Got a pipe problem? You can count on Lisa’s team to help

When an insurance customer needs urgent assistance with a water supply or drainage problem, they value the experts who will take control and sort it, quickly.

That is where Lisa Kibbler’s team comes into its own.

Lisa is the customer operations manager for the Lanes Group plc Insurance Division which provides drainage and clean water supply repair services for the insurance industry.

One of her key measures of success is deceptively simple but very important.

“We must be making more outbound calls than take inbound ones,” she explains. “It’s about being proactive. If an insurance customer feel they must call us, it’s usually because we’ve slipped up somewhere.”  

After 10 years in the business, she knows her stuff.
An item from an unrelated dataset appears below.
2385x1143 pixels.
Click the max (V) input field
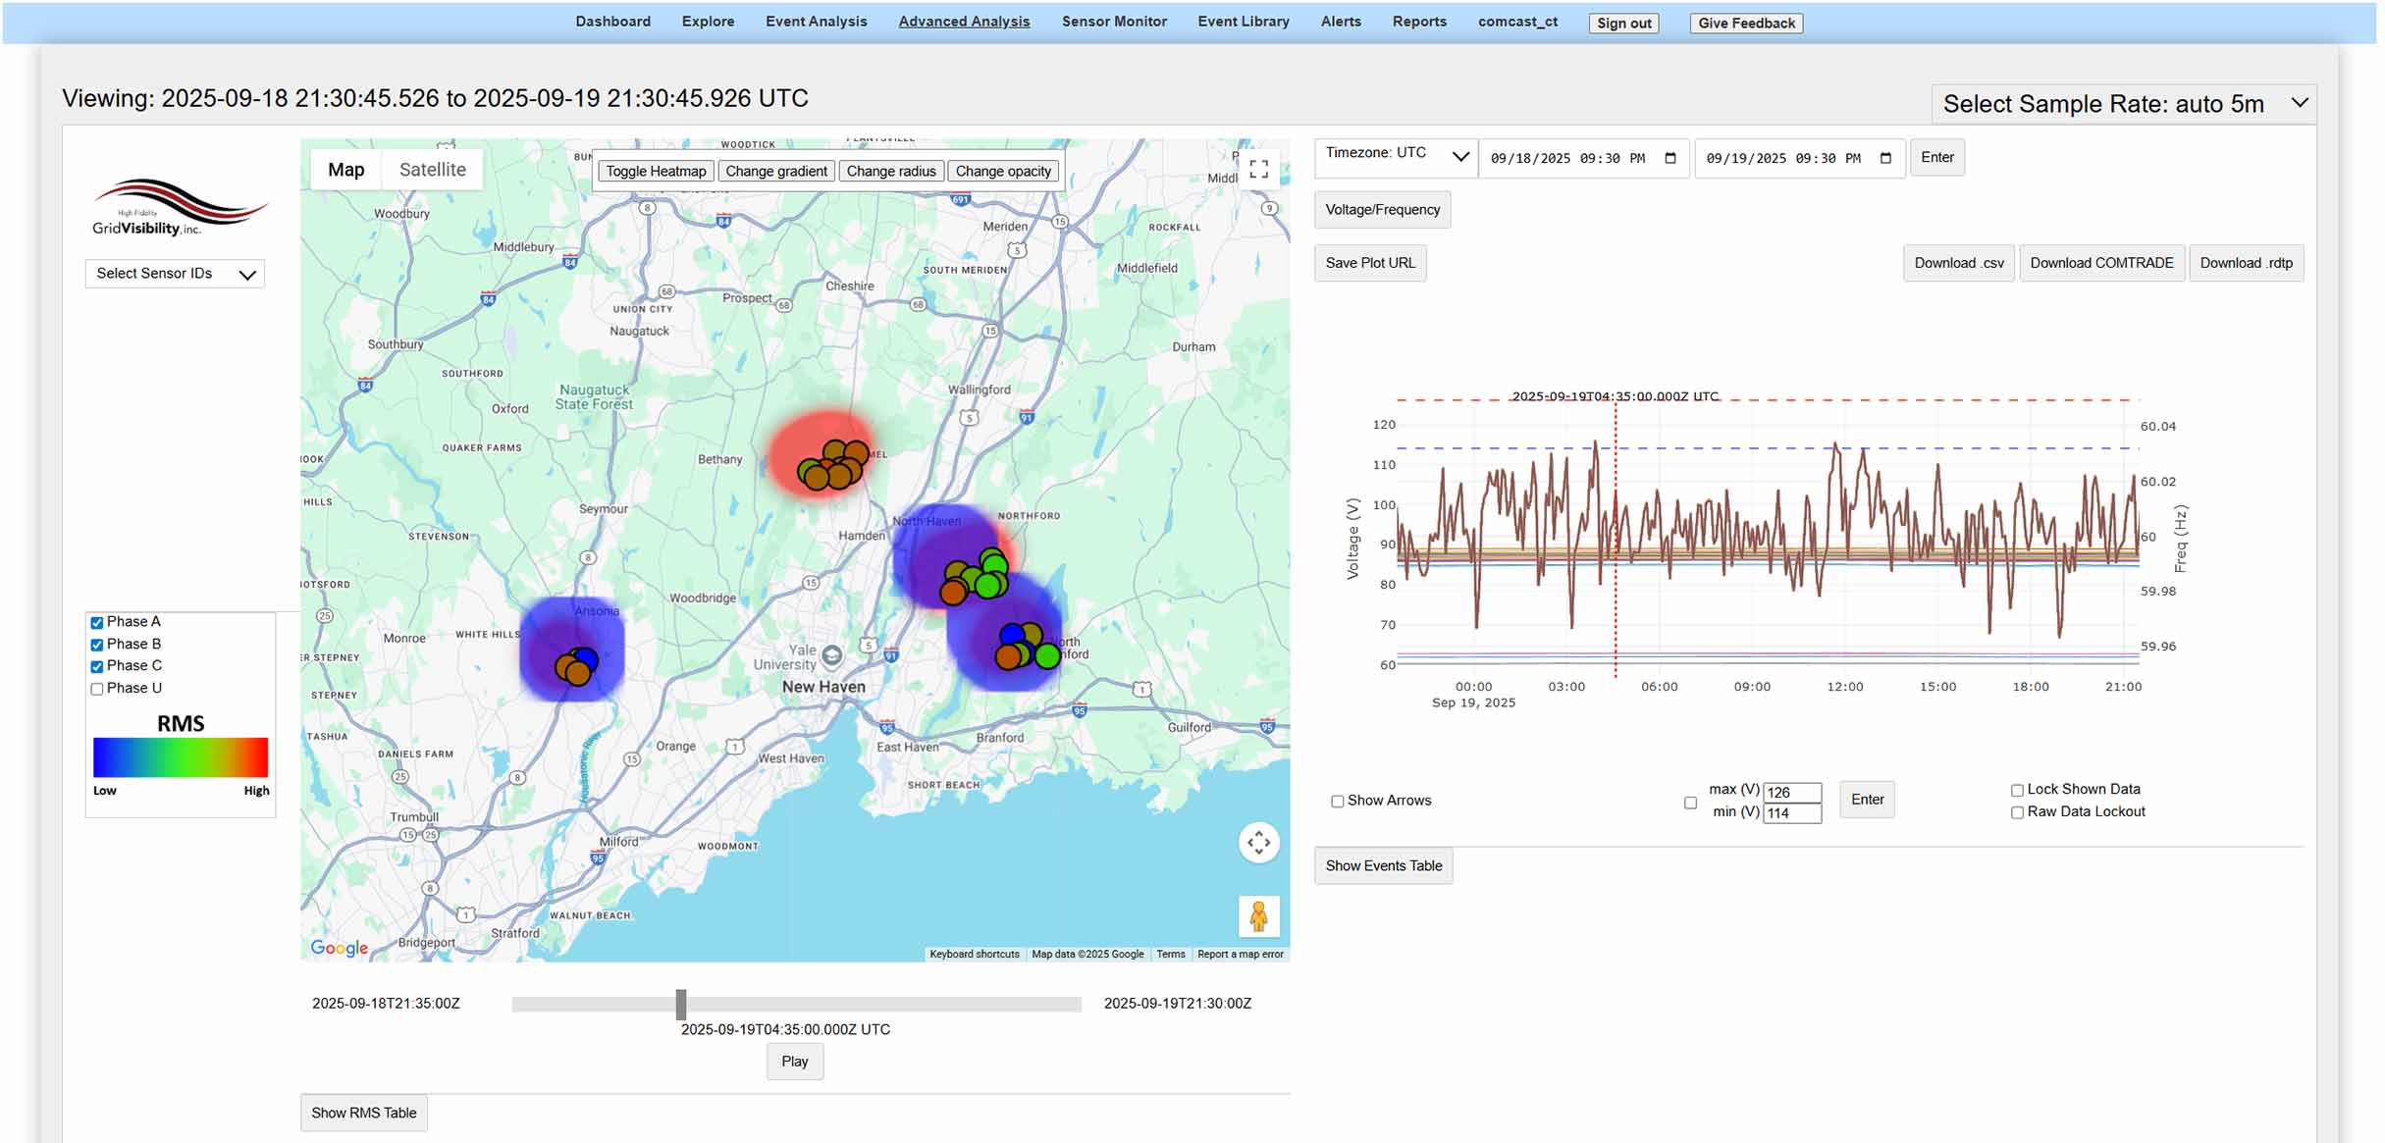(1791, 792)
And that includes being clear that her team aren’t just call handlers, they are dedicated solution providers.

“Our call centre team looks after individual insurance customers from first contact to the moment their claim has been resolved,” she says. “They own the problem from start to finish.”

Lisa had been working with UKDN Waterflow for five years when Lanes, the UK’s largest independent drainage and utility specialist, took over the business in 2015.

She had started as a part-time call handler in 2010. Now she has responsibility for maintaining the high service standards expected by Lanes, insurance clients and their customers.

“We do well, because we have high expectations of ourselves, just as our insurance clients and their customers have as well,” says Lisa.

“We care about the people we’re helping, and we have the best clean water and drainage operatives, so we can make the system repairs our customers need.”

Lisa and her team are based a stone’s throw from Birmingham Airport. If an insurance client receives a call about a drainage or clean water problem from a policy holder, they are the first to be alerted.

From the moment that notification arrives, Lisa’s team has 30 minutes to make the first customer call. Details are uploaded into the team’s bespoke customer management system and the solution wheels begin to whirr.

“The most important first task is to establish if the customer is vulnerable in any way,” says Lisa. “That could be because of age, disability, or having children or a dependent relative in the property.

“We have 12 questions to triage this process. Ultimately, though, we will take the customer’s self-assessment. If they say they’re vulnerable, we treat them as such. No questions asked.”

That assessment is flagged in big red digital letters on the customer’s account. To meet agreed service levels, vulnerable customers must then be visited within four hours.

That visit could take place anywhere in the UK. Clean water technicians are based at key Lanes depots across the country. While Lanes drainage engineers respond to problems with drains, septic tanks and water treatment systems.

Then Lisa’s team looks after the customer for every step of their journey. Providing a single point of contact. Liaising with the operational teams. And advising customers on progress and next steps.

Their service level agreements require jobs to be closed, on average, within 10 days. Most are completed much more quickly. But some complex and longer-term tasks, such as septic tank replacement, extend the average time.

A priority is placed on providing a first-time permanent fix, especially for clean water problems. That means not just clearing a drain blockage but looking for the underlying problem and sorting it.

Another priority is to treat customers fairly, in line with the key objectives of insurance clients and the regulations of the Financial Conduct Authority. Lisa runs daily data checks to ensure this is happening.

So, what qualities does someone need to be a good Lanes insurance claims handler?

“We want to employ people who have empathy for other people, who really care for them,” says Lisa. “They have to also be able to stay calm when customers can be, for understandable reasons, very anxious.

“They must be good communicators and be completer finishers. We’re managing repair projects on our customers’ behalf. We need to make sure we stick to our promises. So being assertive and persuasive in a positive way is very important.”

Learning technical detail comes with the job and will be very helpful over time. But the team has its own technical specialist to advise colleagues and customers about complex tasks and plan solutions.

The job has its share of moments of stress. The team has performance targets to meet. Customers do not want to be without clean water or their toilets for long.

But Lisa makes sure staff wellbeing is front and centre. Training is comprehensive and takes account of individual needs. Support is always at hand. Colleagues can choose how to manage their break time and there are comfortable rest areas.

And then there is the pleasure of knowing you are making a real difference to other peoples’ lives. Lisa’s team, along with frontline technicians and engineers, regularly get very positive comments about the help they provide:

“10 out of 10 service, and Jackie has been brilliant with how she has dealt with the claim.”

“[The customer] advised the engineers were fantastic, polite helpful and could not do enough for her. She advised the claim from start to finish was handled brilliantly.”

“The customer has complimented Rahima and is really happy with her customer service skills and cannot recommend [Lanes] highly enough.”

It is the kind of job that regularly lets people know they are making a difference, says Lisa. “There’s a lot of process, data capture and technical detail with our role.

“But, ultimately, it’s about helping people when they need that help the most and doing right by others. In my book, that’s making a positive contribution to society.”